In 2004, the state government revealed plans for a $34.5 million redevelopment of Redfern Station. A year later the plans were put on hold — it turned out the money had never been budgeted. In 2017, after many more promises and proposals, the station remains untouched.
Redfern station’s oft promised redevelopment is emblematic of Sydney’s public transport planning. Promises are made without secured funding, and multimillion dollar studies are undertaken and never acted on. What results is a long neglected station with poor disability access that is struggling to cope with growing patronage. Redfern Station was Sydney’s first City’s rail terminus (connected to a long gone tram network) before Central was built in the early twentieth century. As a result of this historical legacy, all but one of Sydney’s main train lines run through the station, and consequently it is the sixth busiest in the Sydney Trains network. Due to growth of USyd and the nearby area, its usage has nearly doubled during the last decade, from 16,000 passengers a day in 2005 to 30,000 in 2016.

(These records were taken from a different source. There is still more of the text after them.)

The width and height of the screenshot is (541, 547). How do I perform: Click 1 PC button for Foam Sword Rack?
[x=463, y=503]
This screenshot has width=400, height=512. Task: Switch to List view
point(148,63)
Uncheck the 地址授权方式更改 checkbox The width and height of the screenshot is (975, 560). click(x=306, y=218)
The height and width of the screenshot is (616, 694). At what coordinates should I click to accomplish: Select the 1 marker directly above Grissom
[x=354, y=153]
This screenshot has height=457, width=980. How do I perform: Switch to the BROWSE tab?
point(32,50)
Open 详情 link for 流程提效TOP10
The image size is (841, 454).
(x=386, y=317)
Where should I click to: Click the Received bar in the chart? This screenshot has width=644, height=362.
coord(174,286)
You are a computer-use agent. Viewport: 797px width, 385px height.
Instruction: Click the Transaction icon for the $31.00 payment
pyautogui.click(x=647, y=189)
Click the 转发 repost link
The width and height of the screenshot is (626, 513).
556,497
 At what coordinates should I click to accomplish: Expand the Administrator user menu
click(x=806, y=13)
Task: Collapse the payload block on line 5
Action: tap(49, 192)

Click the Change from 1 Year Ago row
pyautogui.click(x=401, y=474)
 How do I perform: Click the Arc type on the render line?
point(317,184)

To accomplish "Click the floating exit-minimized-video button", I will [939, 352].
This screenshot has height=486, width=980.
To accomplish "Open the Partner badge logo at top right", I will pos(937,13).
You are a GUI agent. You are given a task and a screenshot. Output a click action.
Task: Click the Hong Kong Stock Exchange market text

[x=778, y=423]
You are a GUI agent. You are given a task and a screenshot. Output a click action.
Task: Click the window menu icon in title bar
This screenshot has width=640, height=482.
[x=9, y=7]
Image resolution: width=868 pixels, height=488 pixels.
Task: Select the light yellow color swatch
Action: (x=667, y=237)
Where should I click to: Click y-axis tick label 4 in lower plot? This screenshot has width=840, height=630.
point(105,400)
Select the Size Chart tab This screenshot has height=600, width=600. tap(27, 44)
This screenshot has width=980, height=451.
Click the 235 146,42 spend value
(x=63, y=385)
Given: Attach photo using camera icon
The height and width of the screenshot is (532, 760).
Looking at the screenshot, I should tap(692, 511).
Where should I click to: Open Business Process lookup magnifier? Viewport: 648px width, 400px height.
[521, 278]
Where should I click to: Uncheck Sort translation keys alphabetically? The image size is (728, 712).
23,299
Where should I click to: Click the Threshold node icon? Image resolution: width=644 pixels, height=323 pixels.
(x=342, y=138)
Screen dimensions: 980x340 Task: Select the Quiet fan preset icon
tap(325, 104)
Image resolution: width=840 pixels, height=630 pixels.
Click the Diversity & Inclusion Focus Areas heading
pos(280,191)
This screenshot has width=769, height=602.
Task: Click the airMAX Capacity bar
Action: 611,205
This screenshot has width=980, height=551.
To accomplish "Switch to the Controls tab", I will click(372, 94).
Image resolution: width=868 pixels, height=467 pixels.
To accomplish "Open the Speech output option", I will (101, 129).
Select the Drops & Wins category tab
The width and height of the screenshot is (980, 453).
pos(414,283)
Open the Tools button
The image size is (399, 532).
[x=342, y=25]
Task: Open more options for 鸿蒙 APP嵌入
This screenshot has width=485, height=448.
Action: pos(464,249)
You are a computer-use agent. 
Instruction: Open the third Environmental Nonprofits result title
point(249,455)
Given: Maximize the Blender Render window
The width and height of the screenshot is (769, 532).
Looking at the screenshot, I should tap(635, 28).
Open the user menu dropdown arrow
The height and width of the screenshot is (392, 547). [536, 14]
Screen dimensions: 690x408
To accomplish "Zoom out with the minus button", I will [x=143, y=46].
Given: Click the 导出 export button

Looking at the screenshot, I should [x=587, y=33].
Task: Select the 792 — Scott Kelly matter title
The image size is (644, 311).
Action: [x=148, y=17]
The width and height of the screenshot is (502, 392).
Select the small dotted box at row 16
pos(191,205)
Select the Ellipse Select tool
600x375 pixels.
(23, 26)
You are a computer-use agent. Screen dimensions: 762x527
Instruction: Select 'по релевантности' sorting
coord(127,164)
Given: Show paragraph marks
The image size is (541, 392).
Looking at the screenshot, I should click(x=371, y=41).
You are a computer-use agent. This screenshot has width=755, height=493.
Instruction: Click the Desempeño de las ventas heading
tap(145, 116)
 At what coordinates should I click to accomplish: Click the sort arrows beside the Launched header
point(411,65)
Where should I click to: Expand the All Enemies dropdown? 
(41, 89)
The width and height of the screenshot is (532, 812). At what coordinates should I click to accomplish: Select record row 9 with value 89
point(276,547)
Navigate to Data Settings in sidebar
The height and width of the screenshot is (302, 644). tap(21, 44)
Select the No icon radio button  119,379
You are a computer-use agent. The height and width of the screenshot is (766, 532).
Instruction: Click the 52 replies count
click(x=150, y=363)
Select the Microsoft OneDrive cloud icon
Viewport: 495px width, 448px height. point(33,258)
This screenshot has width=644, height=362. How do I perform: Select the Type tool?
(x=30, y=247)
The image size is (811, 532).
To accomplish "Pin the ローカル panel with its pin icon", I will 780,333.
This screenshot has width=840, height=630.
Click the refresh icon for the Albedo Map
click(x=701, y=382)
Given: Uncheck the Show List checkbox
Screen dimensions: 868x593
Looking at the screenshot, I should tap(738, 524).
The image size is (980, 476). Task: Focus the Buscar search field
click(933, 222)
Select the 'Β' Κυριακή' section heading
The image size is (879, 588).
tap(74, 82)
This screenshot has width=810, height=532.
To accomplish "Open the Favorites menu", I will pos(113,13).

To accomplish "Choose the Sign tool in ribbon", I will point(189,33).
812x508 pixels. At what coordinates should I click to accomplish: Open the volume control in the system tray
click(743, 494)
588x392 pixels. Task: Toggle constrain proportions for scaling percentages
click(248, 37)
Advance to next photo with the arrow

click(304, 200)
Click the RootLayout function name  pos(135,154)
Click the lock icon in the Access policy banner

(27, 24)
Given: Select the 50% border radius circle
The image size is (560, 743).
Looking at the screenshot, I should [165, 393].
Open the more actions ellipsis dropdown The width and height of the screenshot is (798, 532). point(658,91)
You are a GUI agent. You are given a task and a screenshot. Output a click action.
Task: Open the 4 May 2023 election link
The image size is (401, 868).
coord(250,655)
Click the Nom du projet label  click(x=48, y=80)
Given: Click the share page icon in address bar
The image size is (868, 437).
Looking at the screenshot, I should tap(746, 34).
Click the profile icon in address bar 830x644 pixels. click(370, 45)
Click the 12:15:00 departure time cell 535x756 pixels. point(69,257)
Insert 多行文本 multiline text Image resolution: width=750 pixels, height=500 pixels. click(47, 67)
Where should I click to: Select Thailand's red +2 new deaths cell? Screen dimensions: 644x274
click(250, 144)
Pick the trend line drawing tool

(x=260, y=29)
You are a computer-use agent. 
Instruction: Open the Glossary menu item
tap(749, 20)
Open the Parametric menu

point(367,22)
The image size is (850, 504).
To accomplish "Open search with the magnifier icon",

Given the need for station improvements, local community groups including RedWatch have been running campaigns for years to spur the government into action. Lift Redfern, an amalgamation of community groups, has circulated a petition with over 11,500 signatures calling for improved disability access at the station. Despite being one of the busiest stations in the network, only two of the twelve platforms have lifts. As Lift Redfern has publicised, “Redfern/Waterloo is home to one of the highest populations of social housing communities many of whom are elderly and frail”. Under federal law Redfern Station should be totally compliant with disability standards by 2022, but the state government has not made plans to achieve this goal publicly available.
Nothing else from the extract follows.